TASK DESCRIPTION
Would you please write out every record exactly?

######

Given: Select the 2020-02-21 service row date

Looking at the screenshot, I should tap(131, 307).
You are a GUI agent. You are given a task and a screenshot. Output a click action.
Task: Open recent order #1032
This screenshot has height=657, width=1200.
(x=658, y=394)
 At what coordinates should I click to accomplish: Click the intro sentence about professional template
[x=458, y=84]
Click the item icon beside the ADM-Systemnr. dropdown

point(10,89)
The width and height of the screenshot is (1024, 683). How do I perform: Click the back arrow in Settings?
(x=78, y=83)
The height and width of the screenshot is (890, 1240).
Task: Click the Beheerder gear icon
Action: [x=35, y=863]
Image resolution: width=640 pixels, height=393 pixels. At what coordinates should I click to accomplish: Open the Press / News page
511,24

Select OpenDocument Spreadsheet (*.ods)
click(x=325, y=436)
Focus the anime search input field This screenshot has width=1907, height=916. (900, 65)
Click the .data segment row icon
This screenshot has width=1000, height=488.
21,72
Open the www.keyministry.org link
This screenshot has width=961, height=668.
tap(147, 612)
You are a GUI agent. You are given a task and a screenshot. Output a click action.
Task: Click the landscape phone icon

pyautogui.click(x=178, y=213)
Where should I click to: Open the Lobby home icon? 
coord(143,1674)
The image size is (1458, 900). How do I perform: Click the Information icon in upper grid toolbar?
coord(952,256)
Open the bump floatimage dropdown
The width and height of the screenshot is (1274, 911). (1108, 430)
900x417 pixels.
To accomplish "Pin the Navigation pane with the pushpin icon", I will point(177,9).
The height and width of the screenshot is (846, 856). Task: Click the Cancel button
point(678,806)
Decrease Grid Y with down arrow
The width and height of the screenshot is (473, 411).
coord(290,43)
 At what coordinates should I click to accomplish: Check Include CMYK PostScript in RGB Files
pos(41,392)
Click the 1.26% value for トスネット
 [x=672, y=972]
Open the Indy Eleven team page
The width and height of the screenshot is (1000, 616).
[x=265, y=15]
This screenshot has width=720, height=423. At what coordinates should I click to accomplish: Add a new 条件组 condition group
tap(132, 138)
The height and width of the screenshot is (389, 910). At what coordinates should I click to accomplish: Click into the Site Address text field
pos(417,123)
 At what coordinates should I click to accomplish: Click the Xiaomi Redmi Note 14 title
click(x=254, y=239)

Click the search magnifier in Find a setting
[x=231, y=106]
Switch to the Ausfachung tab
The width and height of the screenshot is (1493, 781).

######

SOLVED PROBLEM
Given: Select the 2020-02-21 service row date

Looking at the screenshot, I should tap(131, 307).
You are a GUI agent. You are given a task and a screenshot. Output a click action.
Task: Open recent order #1032
This screenshot has height=657, width=1200.
(x=658, y=394)
 At what coordinates should I click to accomplish: Click the intro sentence about professional template
[x=458, y=84]
Click the item icon beside the ADM-Systemnr. dropdown

point(10,89)
The width and height of the screenshot is (1024, 683). How do I perform: Click the back arrow in Settings?
(x=78, y=83)
The height and width of the screenshot is (890, 1240).
Task: Click the Beheerder gear icon
Action: [x=35, y=863]
Image resolution: width=640 pixels, height=393 pixels. At what coordinates should I click to accomplish: Open the Press / News page
511,24

Select OpenDocument Spreadsheet (*.ods)
click(x=325, y=436)
Focus the anime search input field This screenshot has width=1907, height=916. (900, 65)
Click the .data segment row icon
This screenshot has width=1000, height=488.
21,72
Open the www.keyministry.org link
This screenshot has width=961, height=668.
tap(147, 612)
You are a GUI agent. You are given a task and a screenshot. Output a click action.
Task: Click the landscape phone icon

pyautogui.click(x=178, y=213)
Where should I click to: Open the Lobby home icon? 
coord(143,1674)
The image size is (1458, 900). How do I perform: Click the Information icon in upper grid toolbar?
coord(952,256)
Open the bump floatimage dropdown
The width and height of the screenshot is (1274, 911). (1108, 430)
900x417 pixels.
To accomplish "Pin the Navigation pane with the pushpin icon", I will point(177,9).
The height and width of the screenshot is (846, 856). Task: Click the Cancel button
point(678,806)
Decrease Grid Y with down arrow
The width and height of the screenshot is (473, 411).
coord(290,43)
 At what coordinates should I click to accomplish: Check Include CMYK PostScript in RGB Files
pos(41,392)
Click the 1.26% value for トスネット
 [x=672, y=972]
Open the Indy Eleven team page
The width and height of the screenshot is (1000, 616).
[x=265, y=15]
This screenshot has width=720, height=423. At what coordinates should I click to accomplish: Add a new 条件组 condition group
tap(132, 138)
The height and width of the screenshot is (389, 910). At what coordinates should I click to accomplish: Click into the Site Address text field
pos(417,123)
 At what coordinates should I click to accomplish: Click the Xiaomi Redmi Note 14 title
click(x=254, y=239)

Click the search magnifier in Find a setting
[x=231, y=106]
Switch to the Ausfachung tab
The width and height of the screenshot is (1493, 781).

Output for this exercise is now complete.